The US$20 Threat to Your Child's Career
- Michelle Ng
- May 4
- 2 min read

A Master of Science and PhD at Carnegie Mellon.
A postdoctoral fellowship at Stanford.
Being named one of "10 Women to Watch in Tech" by Inc. Magazine, and being chosen as one of BBC's "100 Women" in 2017.
These accomplishments and accolades, achieved by neuroscientist Vivienne Ming, would make any Asian parent proud. Yet Ming’s early years and young adulthood (she is 54 now) would have made her the black sheep of any Asian family. She struggled with her grades, dropped out of university, endured depression, homelessness, even a suicide attempt. She only returned to school when she was almost 30. Today she is a world-renowned AI expert.
In large part due to her convoluted path to the top, Ming is tolerant of failure, and this sensibility has shaped the way she raises her kids. In her home, her son conducts electronics experiments in one corner while her daughter paints in another; on the whiteboard on the wall, her kids make scattered notes for future projects. Ming just published Robot-proof: when machines have all the answers, build better people. Its gist is "The world already has the correct answers, often available at no cost, The true value your child brings lies in the unique insights they can provide."
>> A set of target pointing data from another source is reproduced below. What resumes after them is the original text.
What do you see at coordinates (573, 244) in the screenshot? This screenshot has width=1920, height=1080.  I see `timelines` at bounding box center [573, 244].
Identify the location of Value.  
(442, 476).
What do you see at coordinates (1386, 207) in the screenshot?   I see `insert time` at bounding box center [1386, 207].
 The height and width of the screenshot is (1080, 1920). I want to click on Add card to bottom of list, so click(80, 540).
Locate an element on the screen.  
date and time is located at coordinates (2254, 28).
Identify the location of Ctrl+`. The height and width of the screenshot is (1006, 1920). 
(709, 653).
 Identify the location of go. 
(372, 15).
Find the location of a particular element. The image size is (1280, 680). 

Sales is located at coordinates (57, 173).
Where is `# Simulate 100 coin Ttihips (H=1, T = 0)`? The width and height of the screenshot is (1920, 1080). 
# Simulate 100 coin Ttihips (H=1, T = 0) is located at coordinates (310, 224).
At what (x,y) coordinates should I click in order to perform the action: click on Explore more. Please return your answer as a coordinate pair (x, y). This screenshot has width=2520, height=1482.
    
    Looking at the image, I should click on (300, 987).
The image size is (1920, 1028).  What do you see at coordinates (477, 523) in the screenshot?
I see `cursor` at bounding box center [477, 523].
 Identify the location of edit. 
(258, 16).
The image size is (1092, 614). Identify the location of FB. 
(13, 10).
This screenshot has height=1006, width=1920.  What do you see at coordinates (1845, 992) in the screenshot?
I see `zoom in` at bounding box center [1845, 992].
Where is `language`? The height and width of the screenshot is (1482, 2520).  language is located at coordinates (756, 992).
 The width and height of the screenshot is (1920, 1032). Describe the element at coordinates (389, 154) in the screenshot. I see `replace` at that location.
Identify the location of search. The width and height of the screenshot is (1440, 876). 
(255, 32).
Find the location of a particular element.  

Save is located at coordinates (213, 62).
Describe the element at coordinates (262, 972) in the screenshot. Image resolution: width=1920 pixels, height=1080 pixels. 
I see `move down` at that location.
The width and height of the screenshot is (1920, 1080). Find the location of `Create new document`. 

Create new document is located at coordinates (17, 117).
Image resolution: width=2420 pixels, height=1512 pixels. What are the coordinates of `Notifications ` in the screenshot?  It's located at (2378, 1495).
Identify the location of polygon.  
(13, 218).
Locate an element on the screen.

I wish more Chinese parents could adopt Ming’s mindset. As a private tutor, I all too often hear parents complaining about their children along the lines of “He got such a low mark on his test.” These parents only have to read the many recent headlines about AI displacing professionals (software engineers, financial analysts, lawyers) to realize that the rules that worked for previous generations have become obsolete. It used to be that just by becoming good at guessing exam answers, one could get into a good university, and then earn a decent living as a good-enough professional providing good-enough answers to routine issues. But when a $20/month AI subscription can provide many of the same answers faster, mere competence has become a liability rather than a smart career move.
I do fear being replaced by AI too, so every time I finish a class or a piece of writing, I try to remember to ask myself “Would AI be able to do what you just did?” If the answer is yes, I force myself to work at a higher level next time. A measure of how dated our education system is, if we ask of any homework or test “Could it help students develop qualities that AI isn’t that good at, like creativity and originality?”, the answer is almost certainly no.